# Everlast Vs Ringside et all



## GouRonin

Well these guys are the some of the big boys on the block. Any preferences?

http://www.everlastboxing.com/

http://www.ringside.com/

http://www.titleboxing.com/

:hammer:


----------



## GouRonin

I put this together really quick for a friend of mine. Take a look and see what you think.
Cheers!


----------



## LittleTiger

i realize that this post is rather old, but i just came across it, so i will add my input.
let me start by saying that i'm a muay thai boxer & as such use western boxing based equipment (i.e., olympic gloves & headgear).  personally, i have used ringside & title gear.  i like the ringside stuff best.  i feel its well made & offers good protection.  title is is also good, though (IMHO) not as good as ringside.  the ringside stuff seems to be better padded for protection.
as far as everlast goes, their product quality has gone downhill.  their stuff is so poor in quality, that we aren't allowed to use everlast products at my gym.  the gloves are very soft/squishy.  they don't seem to offer much protection to the knuckles, hand, or wrist from solid strikes.  the headgear is rather poorly constructed as well.  the ringside stuff is nice because it is thick, especially around the temples, for head protection.  the everlast headgears that i have seen are rather thin, almost as if everlast wanted you to get knocked out.  personally, i think everlast is nothing more than a brand name riding high on its history.
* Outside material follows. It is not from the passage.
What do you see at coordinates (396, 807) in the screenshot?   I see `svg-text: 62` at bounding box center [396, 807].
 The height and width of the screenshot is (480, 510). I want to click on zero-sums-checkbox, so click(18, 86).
hope that helps you out, if you were still interested that is.


----------



## GouRonin

> _Originally posted by LittleTiger _
> *as far as everlast goes, their product quality has gone downhill.  their stuff is so poor in quality, that we aren't allowed to use everlast products at my gym.  the gloves are very soft/squishy.  they don't seem to offer much protection to the knuckles, hand, or wrist from solid strikes.  the headgear is rather poorly constructed as well. the everlast headgears that i have seen are rather thin, almost as if everlast wanted you to get knocked out.  personally, i think everlast is nothing more than a brand name riding high on its history.*



I have to agree. While companies like Ringside invested in their gear by researching and developing other companies like Everlast rode on their name hoping for people to stick with the _"old school"_ gear. Now Everlast is trying hard to play catch up and isn't even doing a half decent job at that. The only reason wal-mart carries them as a gear is name brand recognition and because their stuff is cheap.

You don't take a model-T to Nascar and hope to compete.


----------